Bernardi v. Yeutter

Decision Date05 January 1990
Docket NumberNo. C 73 1110 SC.,C 73 1110 SC.
Citation754 F. Supp. 743
PartiesGene C. BERNARDI, et al., Plaintiffs, v. Clayton YEUTTER, Secretary of Agriculture, Defendant.
CourtU.S. District Court — Northern District of California

Guy T. Saperstein, Saperstein & Seligman, Oakland, Cal., Nancy L. Davis, Judith E. Kurtz, Equal Rights Advocates, Inc., San Francisco, Cal., for plaintiffs.

Kathryn D. Ray, Dept. of Justice, Washington, D.C., for defendant.

ORDER

CONTI, District Judge.

The plaintiffs' attorneys' present petition for attorney fees involves a single motion for contempt. The petition represents a classic case of over-lawyering and unnecessary piling on of hours, attorneys and assistants. ONE SINGLE competent attorney could have handled the underlying motion in a minimum of hours.

An attorney owes a duty to his client to do competent work; but that does not include an unreasonable, unnecessary and duplicative amount of effort in order to sustain billable hours.

This court will award reasonable attorney fees when the facts and circumstances warrant; however, this court has reviewed the documentation in the case and is quite concerned with the appropriateness of the billing procedure utilized by the plaintiffs' attorneys. The length of time in rendering this present Order is indicative of the court's concern re the attorneys' fees and costs submitted.

I. BACKGROUND

This litigation results from charges of sex discrimination in the hiring and promotion policies of the Forest Service. In order to remedy any such discriminatory practices both parties in the litigation stipulated to a Consent Decree which instituted a complex plan whereby the defendant would follow agreed upon hiring and promotion directives. This court approved the Consent Decree and established a Decree Monitor who would be responsible for overseeing the Forest Service's compliance with the Decree.

The Consent Decree required the Monitor to file a series of multi-volume reports evaluating, on a semi-annual basis, the progress being made in extending equal employment and training opportunities to women, and accomplishing the goals of the Decree. Consent Decree, Art. V.F.1. In addition, the Monitor was authorized to file a further report summarizing defendant's activities throughout the first five years of the Decree and was provided complete access to Forest Service records. Decree, Art. V.F.2. The Decree required defendant to pay the Monitor for these services which has resulted in payments of over $370,000.

In 1986 the plaintiffs filed a contempt motion in which they sought to establish the defendant's failure to comply with the Consent Decree.

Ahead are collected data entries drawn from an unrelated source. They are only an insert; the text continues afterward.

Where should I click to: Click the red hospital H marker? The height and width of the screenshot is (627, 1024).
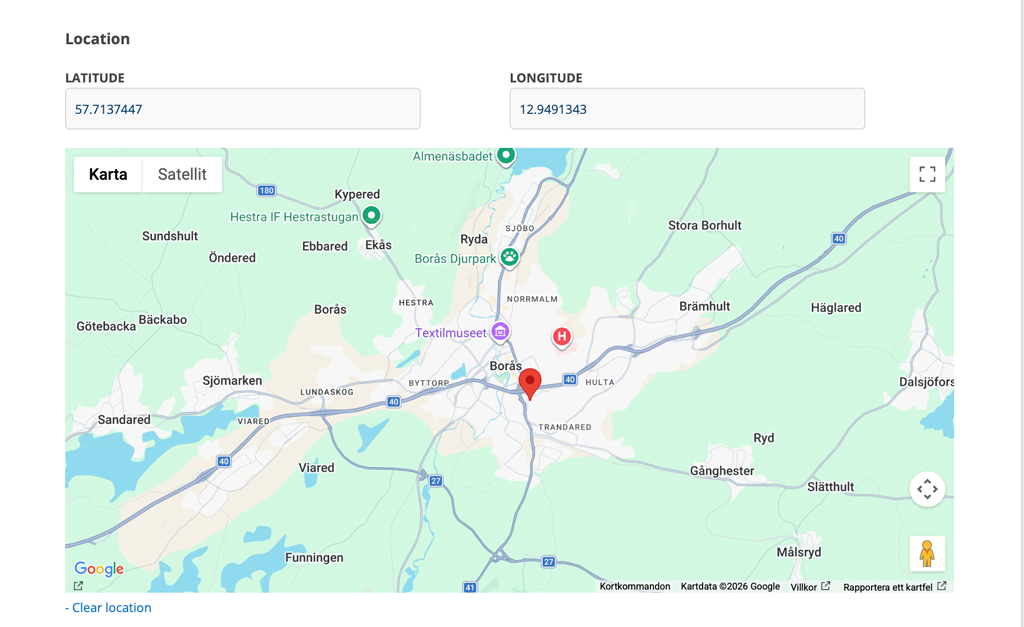point(562,337)
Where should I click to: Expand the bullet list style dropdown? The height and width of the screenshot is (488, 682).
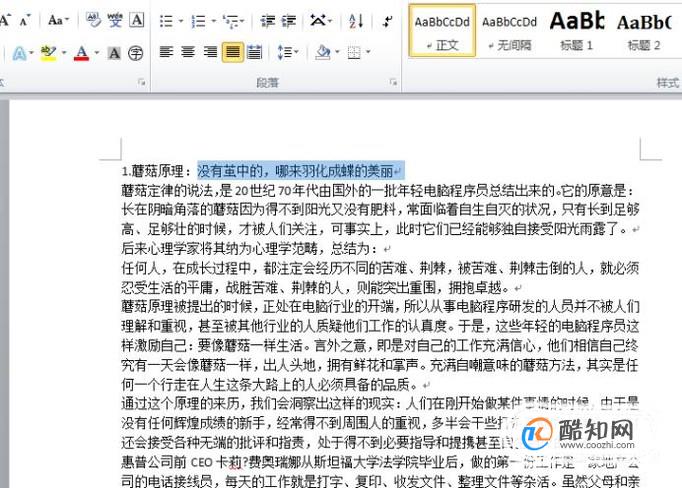[x=181, y=20]
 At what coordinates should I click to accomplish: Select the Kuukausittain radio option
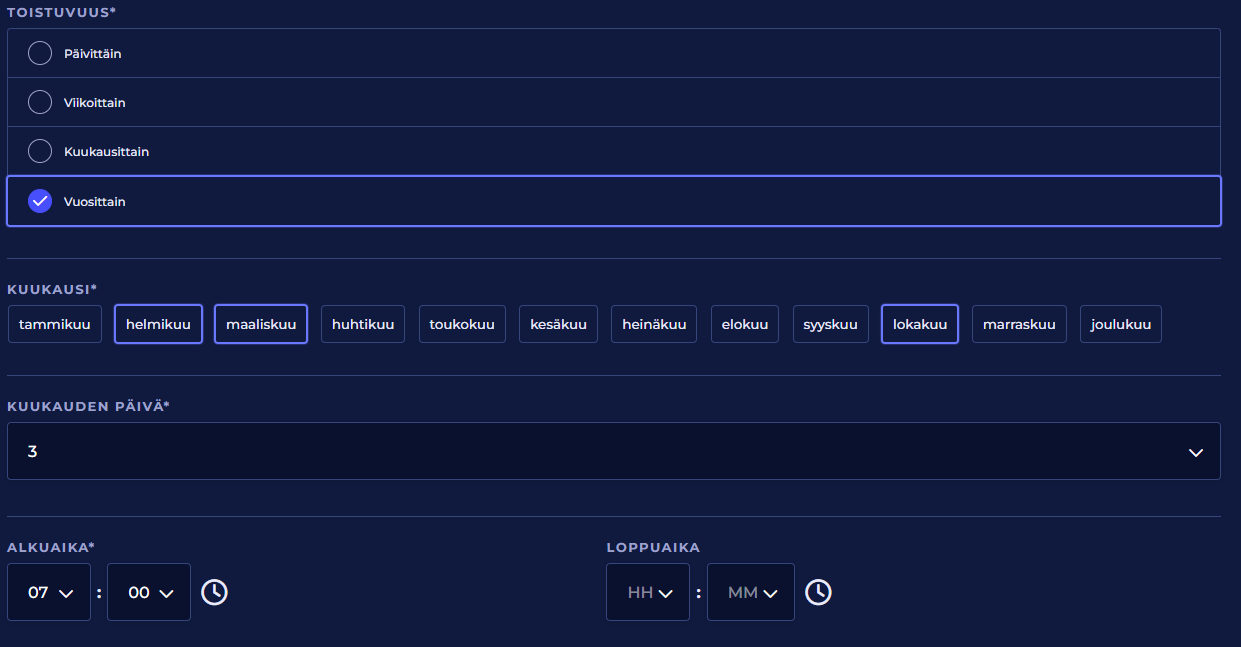point(40,151)
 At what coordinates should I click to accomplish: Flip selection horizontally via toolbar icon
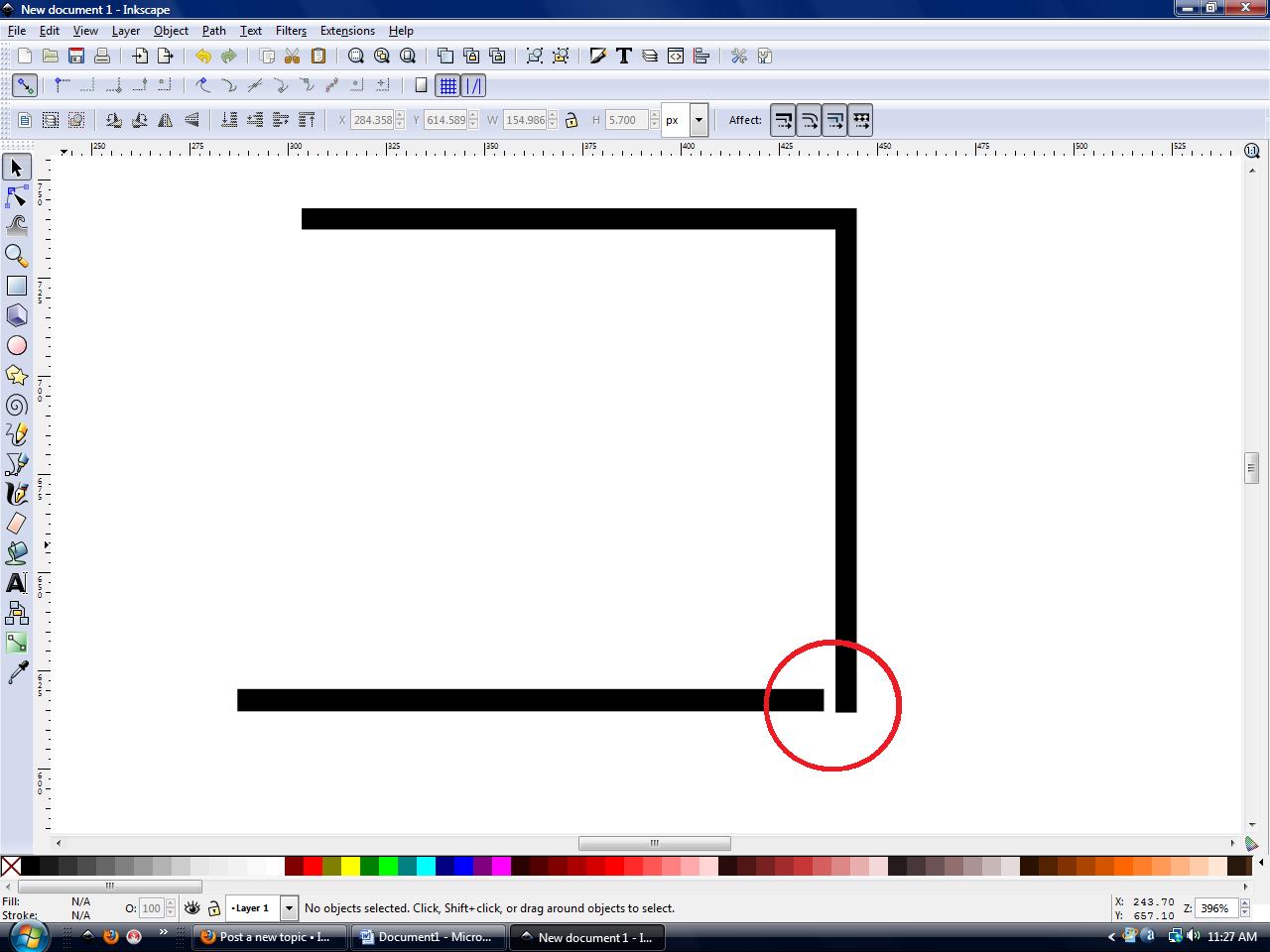(x=165, y=119)
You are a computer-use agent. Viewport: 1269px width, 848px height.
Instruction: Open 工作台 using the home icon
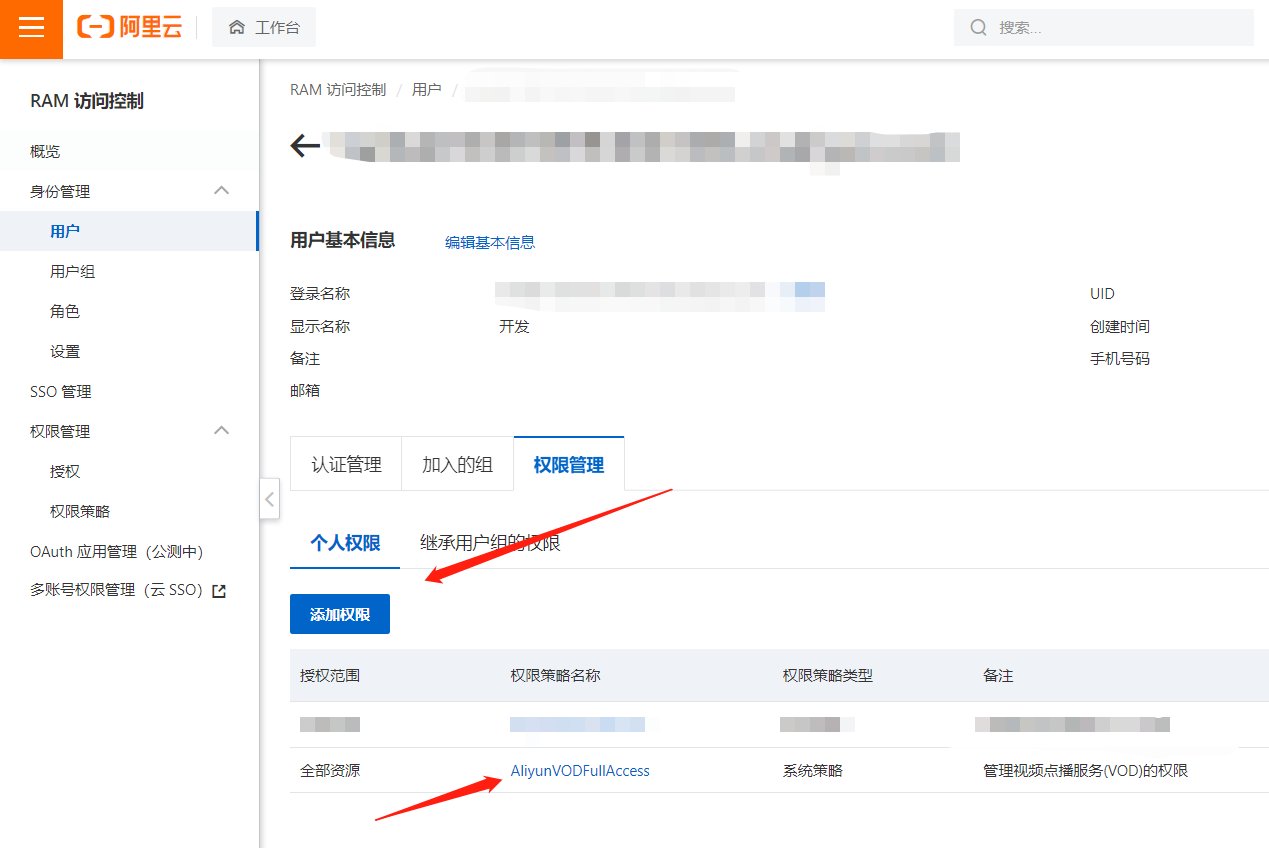[x=263, y=27]
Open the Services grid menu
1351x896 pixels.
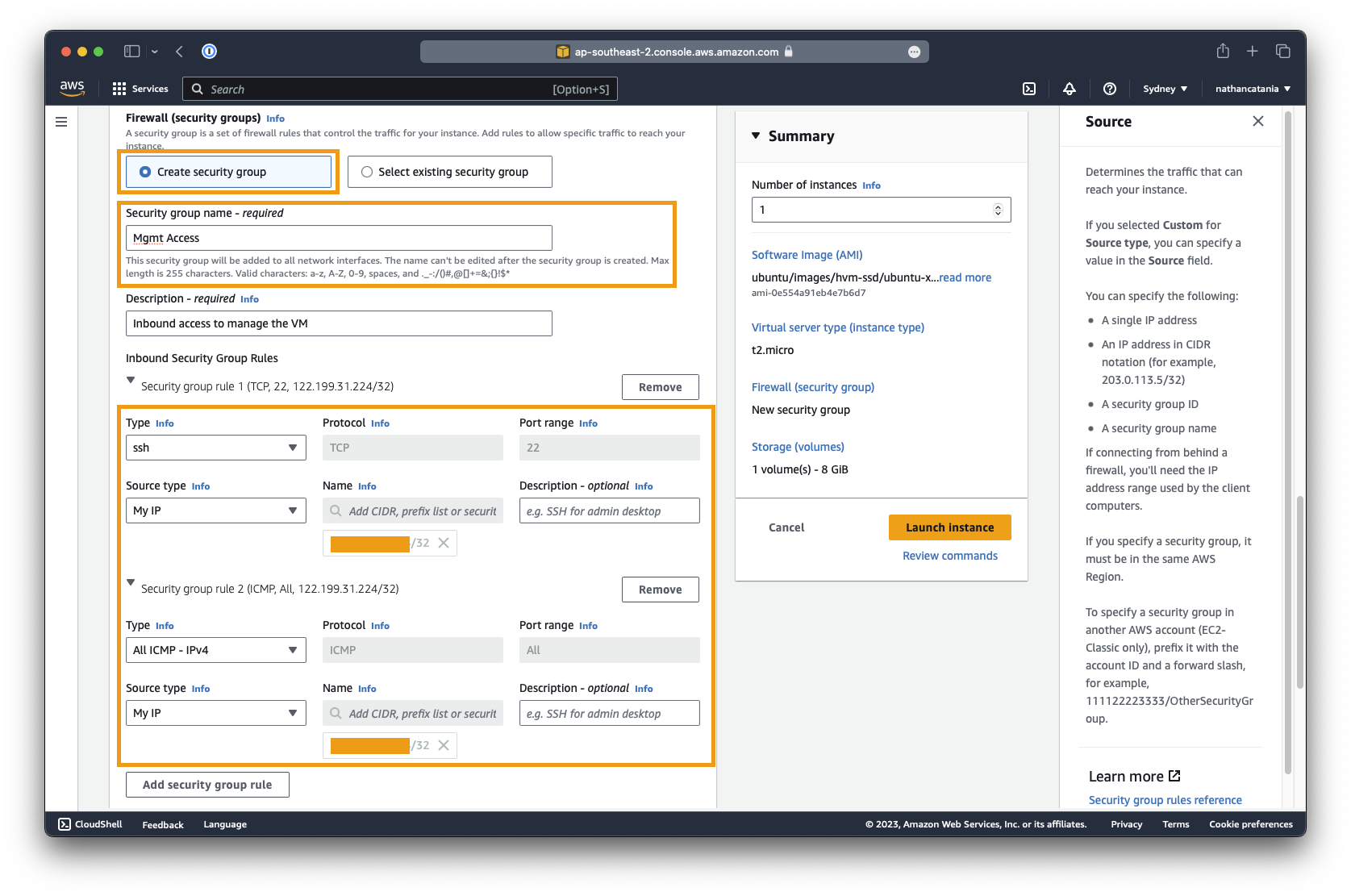(140, 89)
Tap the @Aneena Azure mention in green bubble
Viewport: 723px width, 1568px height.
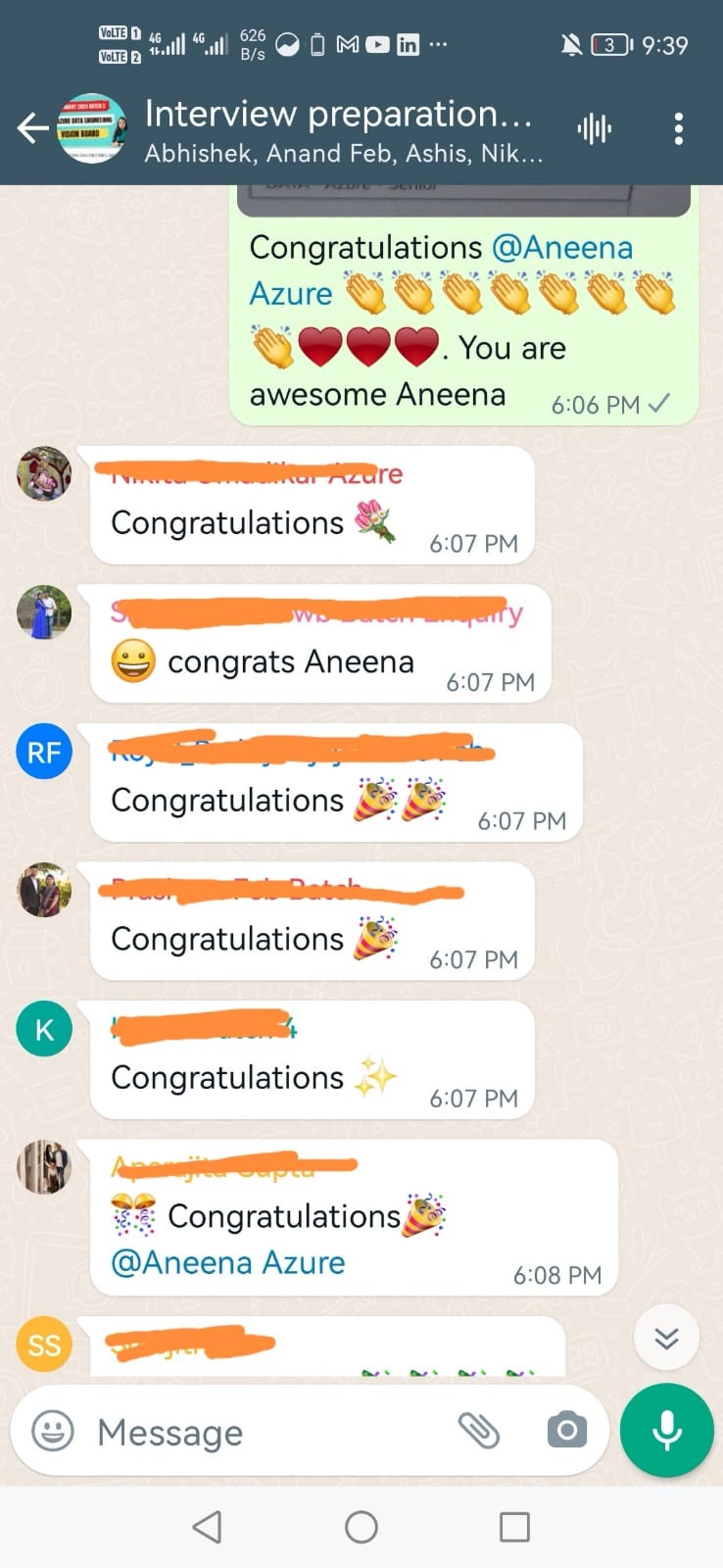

At that time the Monitor was preparing a report which would reach precisely that conclusion. From filing to judgment the motion took a year to litigate and, consistent with the Monitor's findings, the Magistrate found that the defendant had indeed failed to comply with the Decree.

As the prevailing party in the action the plaintiffs were entitled to attorneys' fees for their work. A fee petition asking for attorneys' fees in the amount of $549,197, plus costs in the amount of $6,591.02. was then submitted and approved by the presiding Magistrate. The Magistrate also approved fees and costs for work on the fee petition itself totaling $65,641.50.

In order to reach this supposedly reasonable figure the Magistrate characterized the motion as complex litigation and accepted all of the plaintiff's claimed hours and multiplied them by the plaintiff's counsels' claimed billing rate. No downward adjustment was made despite evidence that the claimed hours and rates were high for this type of work. Instead the Magistrate doubled the figure reached. Defendant has objected to the recommended fees and costs as being excessive and the matter is now before the court on defendant's appeal of the Magistrate's findings.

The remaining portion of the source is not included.